0

The boot function doesn't seem to work for 66k resamples. The documentation doesn't seem to have any limits for the number of resamples and it works fine with a smaller number of resamples.

Here's some sample code:

library(boot)
library(data.table)

mean_i <- function(x, i) {
  mean(x[i])
}

set.seed(1)
x <- data.table(yr = sample(1:5, 66000, replace = TRUE),
                amount = sample(-100000:100000, 66000, replace = TRUE))

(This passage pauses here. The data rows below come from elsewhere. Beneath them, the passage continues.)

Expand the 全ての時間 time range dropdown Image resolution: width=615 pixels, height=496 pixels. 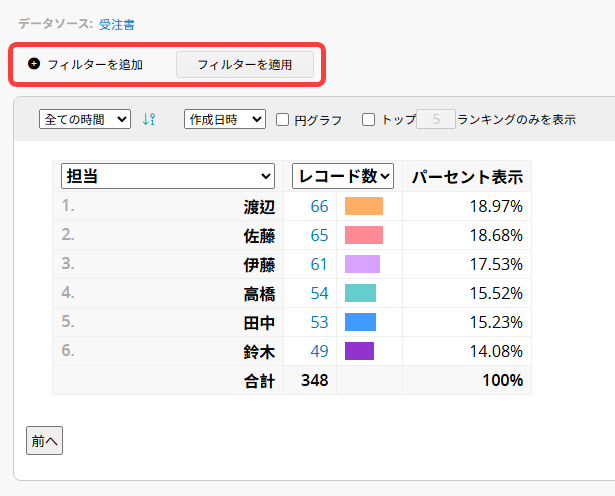tap(85, 119)
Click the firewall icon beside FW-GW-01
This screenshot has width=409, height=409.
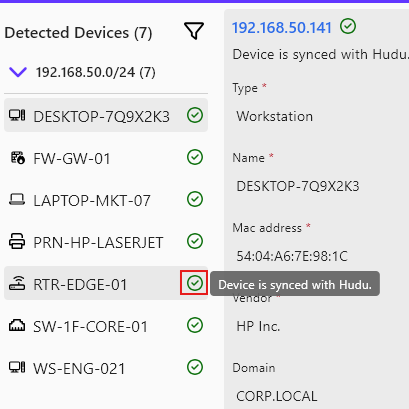pos(17,158)
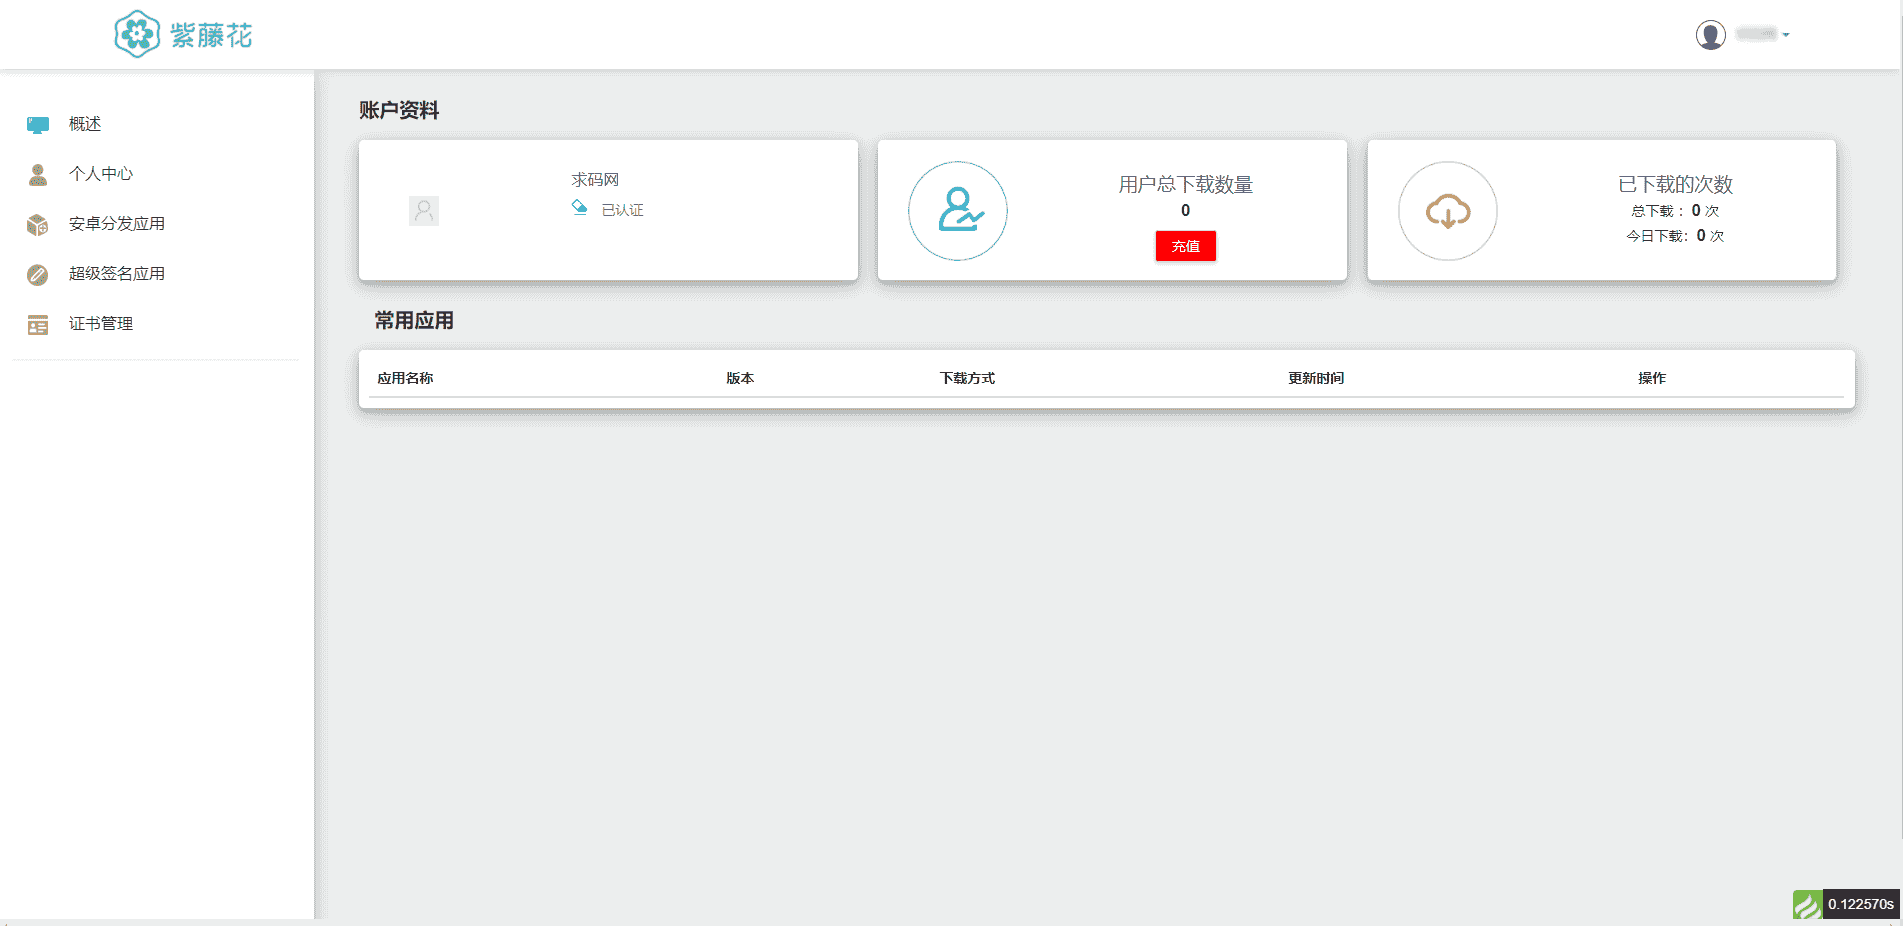
Task: Go to 个人中心 menu item
Action: pos(100,174)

boot(x[, amount], statistic = mean_i, R = length(x[, amount]))

This gives the error:

Error in sample.int(n, n * R, replace = TRUE) : vector size cannot be NA

but

boot(x[1:100, amount], statistic = mean_i, R = length(x[1:100, amount]))

works fine.

Does anyone know if there's a maximum number for resamples or what could be causing the error?

happyspace
  • 113
  • 1
  • 2
  • 12
  • It looks like `n * R` in your case is 66000*66000, which is an enormously large vector. Do you have enough memory to hold 4.3 billion integers? – Brigadeiro Aug 06 '19 at 05:41
  • 1
    It may be integer overflow. If both `n` and `R` are integers( which is most likely the case), their product is too long to be stored as an integer( See `.Machine$integer.max`) . Plus, as @AdamK mentioned it would be nearly impossible to store a vector of that size in memory. – Rohit Aug 06 '19 at 06:03
  • A workaround is to do the bootstrap manually: `replicate(length(x[, amount]), {mean(sample(x[, amount], replace = TRUE))})`. This may take minutes to finish. – mt1022 Aug 06 '19 at 07:08

0 Answers0